What is the number of lines in the data that contain "computer"? Respond with nothing else.

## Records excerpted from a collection
* * * * * * *
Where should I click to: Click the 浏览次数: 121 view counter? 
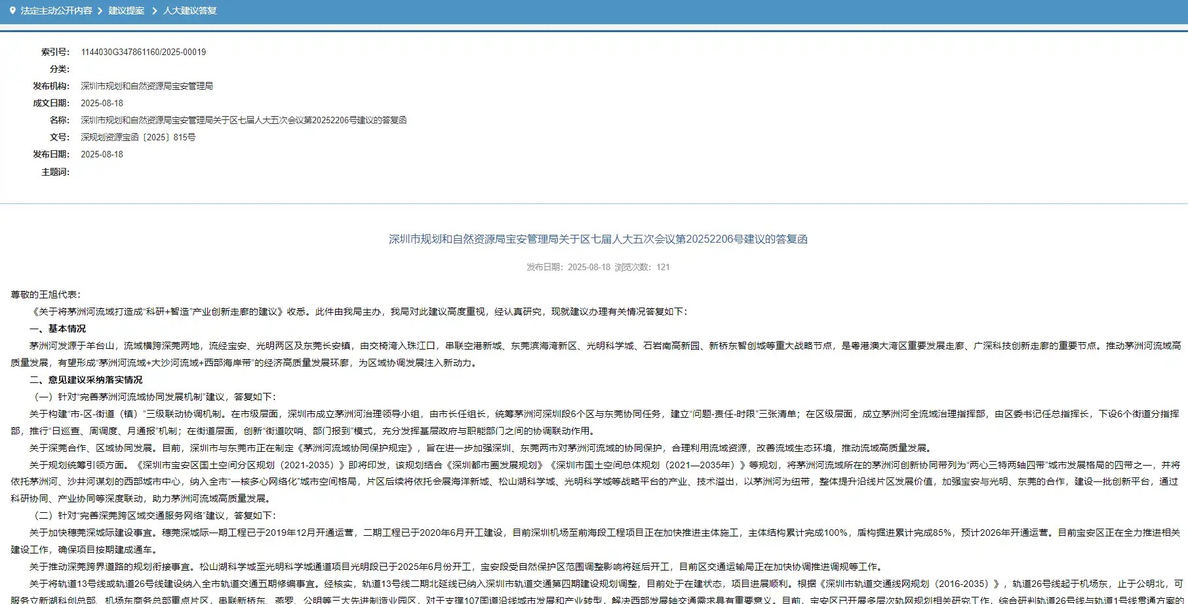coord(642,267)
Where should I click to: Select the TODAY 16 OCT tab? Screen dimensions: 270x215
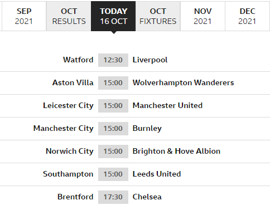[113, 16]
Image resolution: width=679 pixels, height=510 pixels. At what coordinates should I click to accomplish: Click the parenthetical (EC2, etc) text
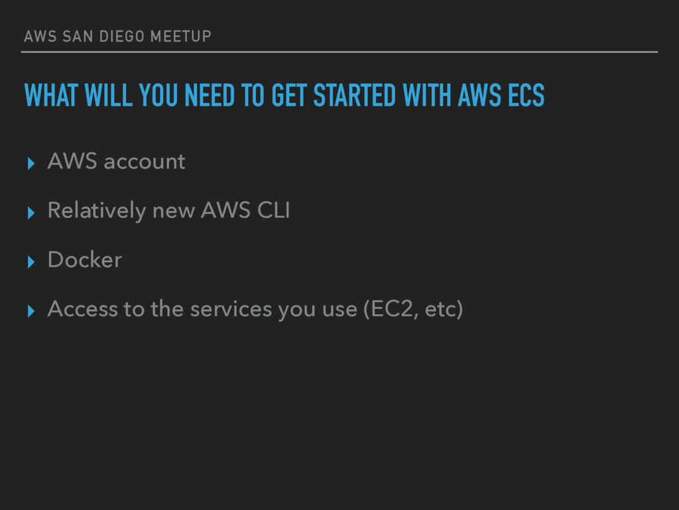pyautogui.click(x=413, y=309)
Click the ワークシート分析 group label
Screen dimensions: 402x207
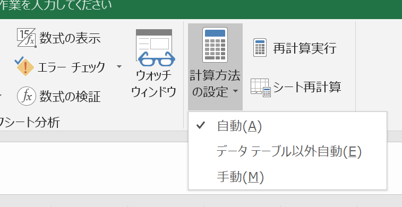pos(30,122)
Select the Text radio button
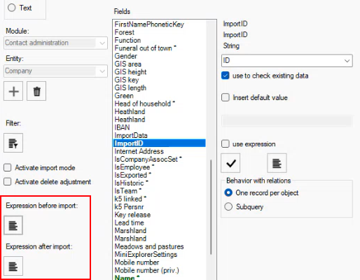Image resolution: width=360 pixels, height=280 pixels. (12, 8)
* * * * * * *
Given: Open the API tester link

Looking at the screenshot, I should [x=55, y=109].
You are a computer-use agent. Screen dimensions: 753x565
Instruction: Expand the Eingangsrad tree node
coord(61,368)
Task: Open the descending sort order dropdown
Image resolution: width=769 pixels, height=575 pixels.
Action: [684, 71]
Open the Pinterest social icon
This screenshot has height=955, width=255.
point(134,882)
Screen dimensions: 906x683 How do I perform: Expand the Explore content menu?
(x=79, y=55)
* * * * * * *
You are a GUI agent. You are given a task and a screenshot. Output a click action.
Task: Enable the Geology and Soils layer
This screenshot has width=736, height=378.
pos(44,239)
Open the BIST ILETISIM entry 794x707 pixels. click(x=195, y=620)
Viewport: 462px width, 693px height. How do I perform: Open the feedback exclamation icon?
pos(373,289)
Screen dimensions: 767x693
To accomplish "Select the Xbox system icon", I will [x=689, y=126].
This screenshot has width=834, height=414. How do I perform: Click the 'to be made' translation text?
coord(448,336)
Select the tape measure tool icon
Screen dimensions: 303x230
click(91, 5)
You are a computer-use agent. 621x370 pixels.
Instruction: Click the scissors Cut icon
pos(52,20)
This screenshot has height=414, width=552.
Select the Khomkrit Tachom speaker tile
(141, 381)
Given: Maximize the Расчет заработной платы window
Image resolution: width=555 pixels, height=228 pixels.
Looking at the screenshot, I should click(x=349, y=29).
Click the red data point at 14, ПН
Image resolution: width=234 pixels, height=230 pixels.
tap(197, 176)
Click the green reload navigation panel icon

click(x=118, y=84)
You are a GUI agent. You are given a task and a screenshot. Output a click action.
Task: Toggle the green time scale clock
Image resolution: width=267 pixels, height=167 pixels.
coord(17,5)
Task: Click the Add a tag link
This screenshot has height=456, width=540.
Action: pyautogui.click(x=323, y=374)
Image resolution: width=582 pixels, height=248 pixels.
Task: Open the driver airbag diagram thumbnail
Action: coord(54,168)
* * * * * * *
## Result of this task
2